The New York Times ran a Tom Tomorrow cartoon sneering about Americans who believe with "unwavering faith in an invisible omniscient deity who favors those born in the middle of the North American land mass." This is how liberals conceive of America: an undifferentiated land mass in the middle of North America. Like all cartoons specially featured in the Times, there was nothing remotely funny about the cartoon. Its point was simply to convey all the proper prejudices of elitist liberals against ordinary Americans.

While hooting with laughter at patriotic Americans, liberals prattle on and on about the right to dissent as the true mark of patriotism and claim their unrelenting kvetching is a needed corrective to jingoism. (It's not jingoism, and the only people who use that word are fifth columnists.)

After Sept. 11, liberals are appalled by patriotism with an edge of anger because that might lead America to defend itself. True patriotism, they believe, should consist of redoubled efforts at attacking George Bush.

Movie director Robert Altman (who won the Golden Globe for best director for "Gosford Park") said, "When I see an American flag flying, it's a joke. This present government in America I just find disgusting."

Columbia professor Eric Foner said: "I'm not sure which is more frightening: the horror that engulfed New York City or the apocalyptic rhetoric emanating daily from the White House." I think I know the answer! Thousands of our fellow countrymen dying in a fiery inferno, I'm pretty sure, is "more frightening" than the rhetoric emanating from the White House.

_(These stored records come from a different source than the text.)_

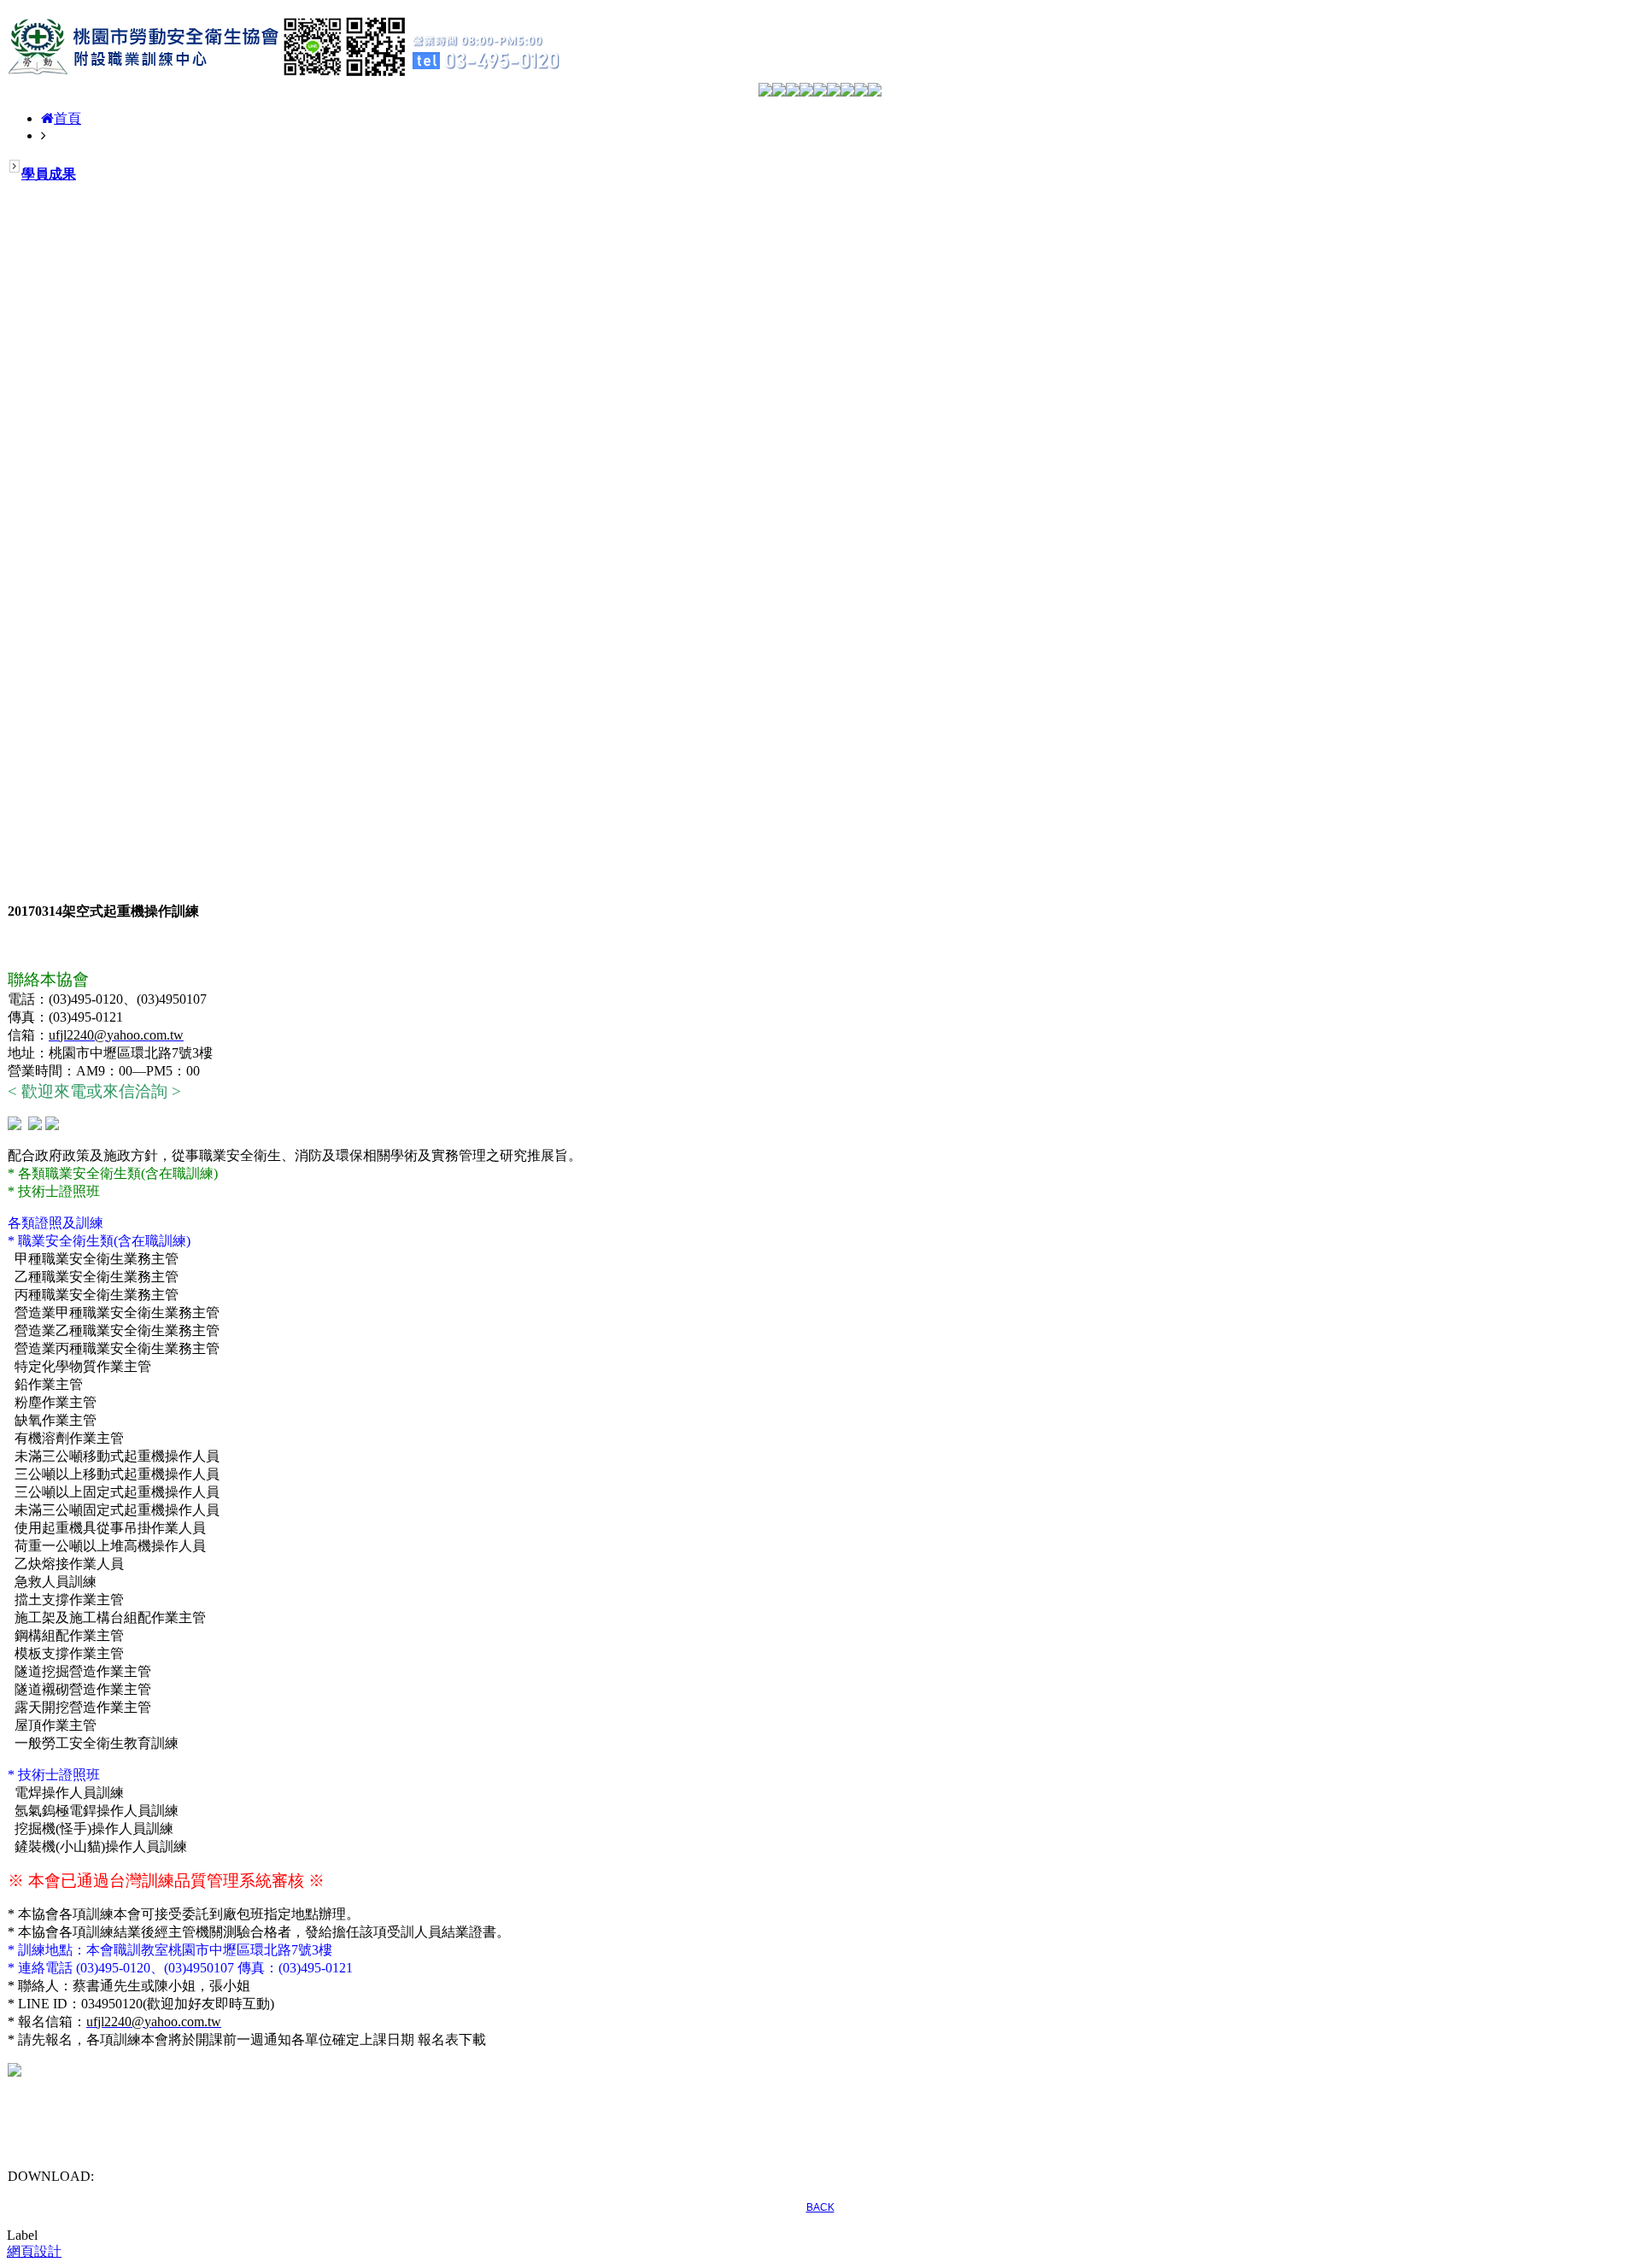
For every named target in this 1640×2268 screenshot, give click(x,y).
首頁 (67, 118)
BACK (820, 2207)
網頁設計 (34, 2251)
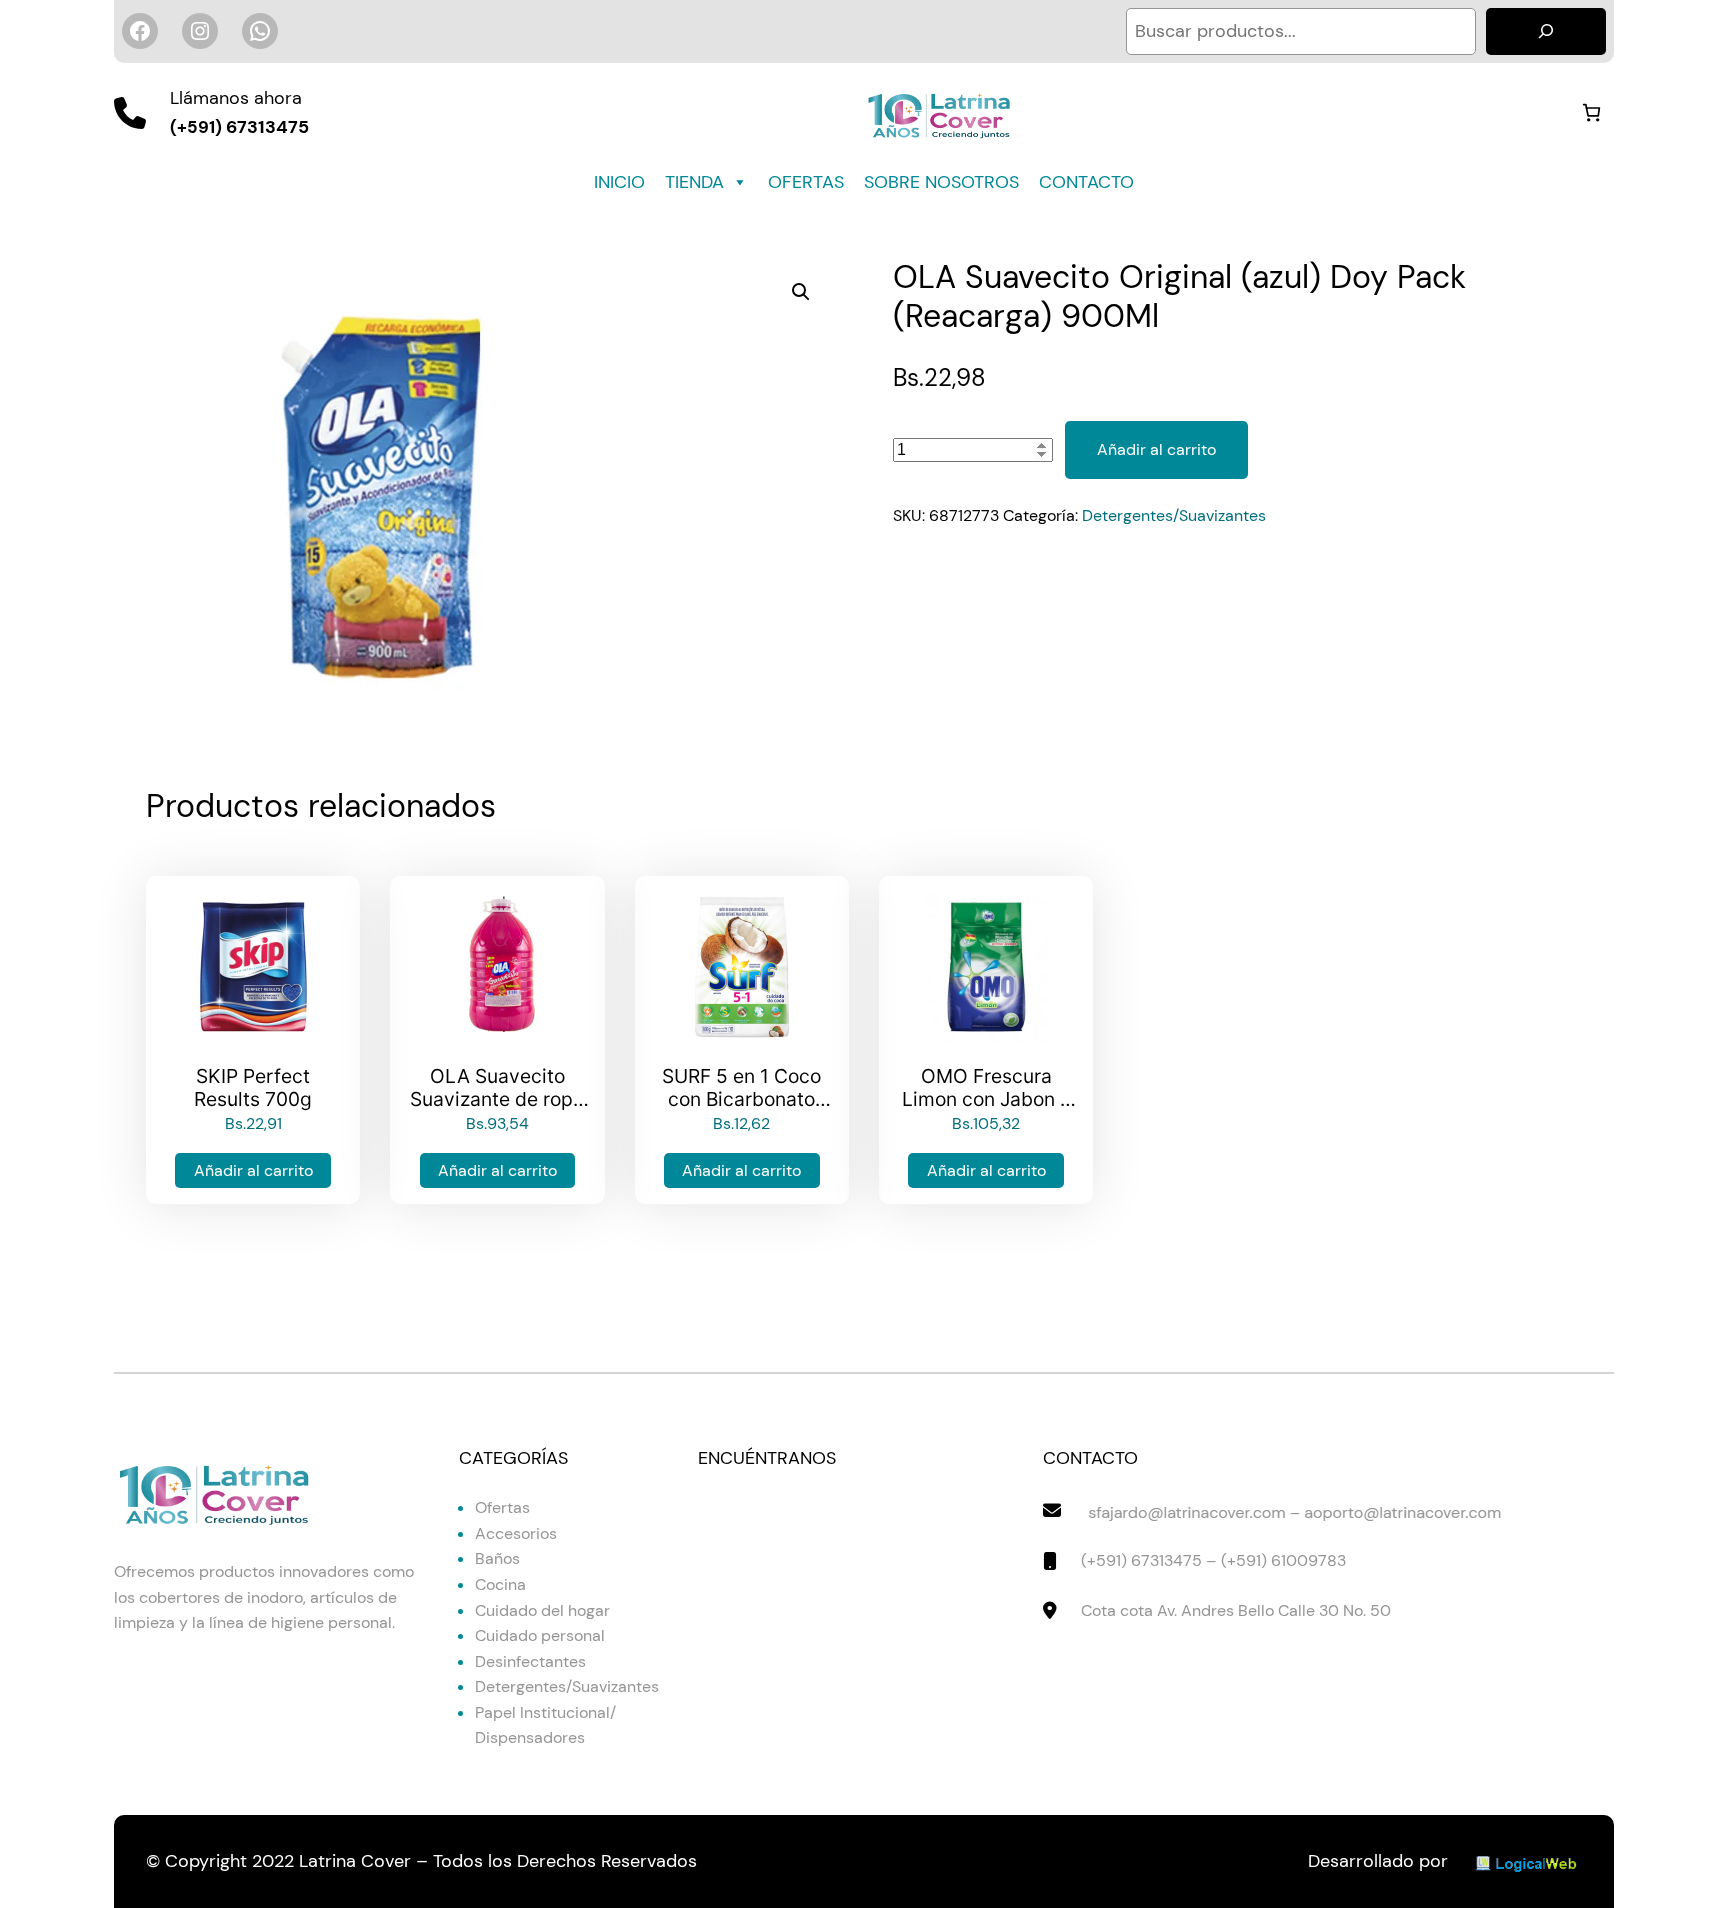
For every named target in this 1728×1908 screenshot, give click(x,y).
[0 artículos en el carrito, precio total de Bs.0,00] (1591, 112)
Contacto (1086, 182)
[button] (801, 292)
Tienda (694, 182)
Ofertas (806, 182)
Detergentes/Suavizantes (1174, 515)
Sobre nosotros (941, 182)
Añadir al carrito (1156, 449)
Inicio (619, 182)
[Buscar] (1546, 31)
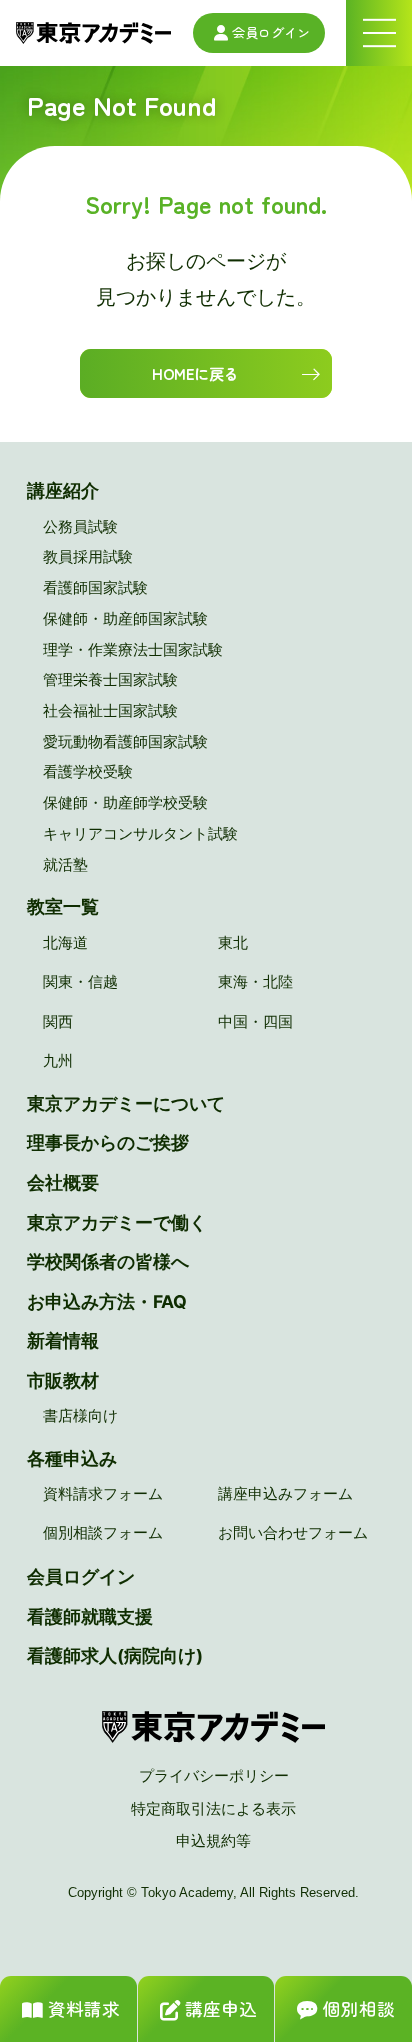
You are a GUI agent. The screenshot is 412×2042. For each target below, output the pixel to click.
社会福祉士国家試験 (110, 710)
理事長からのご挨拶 (108, 1142)
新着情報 (63, 1340)
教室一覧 (63, 906)
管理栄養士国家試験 (110, 679)
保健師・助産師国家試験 (125, 618)
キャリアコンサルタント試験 (140, 833)
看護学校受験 (88, 771)
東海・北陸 (255, 981)
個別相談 (359, 2008)
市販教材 (63, 1380)
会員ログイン (271, 32)
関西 (58, 1021)
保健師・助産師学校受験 (125, 802)
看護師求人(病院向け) (115, 1655)
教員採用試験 (88, 556)
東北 (233, 942)
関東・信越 (80, 981)
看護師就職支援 (90, 1616)
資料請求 (84, 2008)
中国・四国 (255, 1021)
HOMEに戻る (195, 373)
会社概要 (63, 1182)
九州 (58, 1060)
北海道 (65, 942)
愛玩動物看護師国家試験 (125, 741)
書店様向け (80, 1415)
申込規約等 (213, 1840)
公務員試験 (80, 526)
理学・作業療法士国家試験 (133, 649)
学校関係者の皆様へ (108, 1261)
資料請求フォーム (103, 1493)
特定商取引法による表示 (213, 1808)
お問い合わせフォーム (293, 1532)
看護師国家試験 (95, 587)
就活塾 (65, 864)
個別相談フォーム (103, 1532)
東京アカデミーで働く (117, 1222)
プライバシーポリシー (214, 1775)
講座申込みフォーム (285, 1493)
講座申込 (221, 2008)
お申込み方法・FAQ (107, 1301)
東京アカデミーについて (126, 1103)
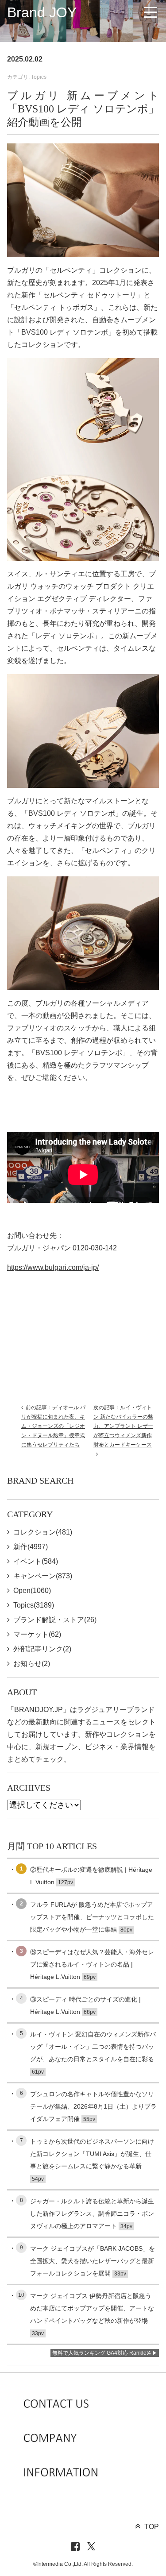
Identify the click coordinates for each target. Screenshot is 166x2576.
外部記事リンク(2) (42, 1649)
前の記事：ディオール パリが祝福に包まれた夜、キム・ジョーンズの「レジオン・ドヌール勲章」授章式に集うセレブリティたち (53, 1426)
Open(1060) (32, 1590)
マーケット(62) (37, 1634)
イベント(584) (35, 1561)
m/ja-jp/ (87, 1267)
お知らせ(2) (31, 1663)
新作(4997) (30, 1546)
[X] (91, 2547)
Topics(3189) (33, 1605)
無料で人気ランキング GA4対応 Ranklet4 (101, 2353)
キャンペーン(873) (42, 1576)
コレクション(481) (42, 1532)
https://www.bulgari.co (41, 1267)
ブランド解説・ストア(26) (55, 1619)
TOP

Liberals are angrier at John Ashcroft for questioning angry Arab immigrants applying for crop duster permits than they are about the terrorists. These people simply do not have an implacable desire to kill those who cheered the slaughter of thousands of American citizens. If you can rise above that, if you can move on from that, you weren't angry in the first place.

During World War II, George Orwell said of England's pacifists: "Since pacifists have more freedom of action in countries where traces of democracy survive, pacifism can act more effectively against democracy than for it. Objectively, the pacifist is pro-Nazi."

To paraphrase Orwell, in this war, those who cannot stay focused on fighting the enemy are objectively pro-terrorist.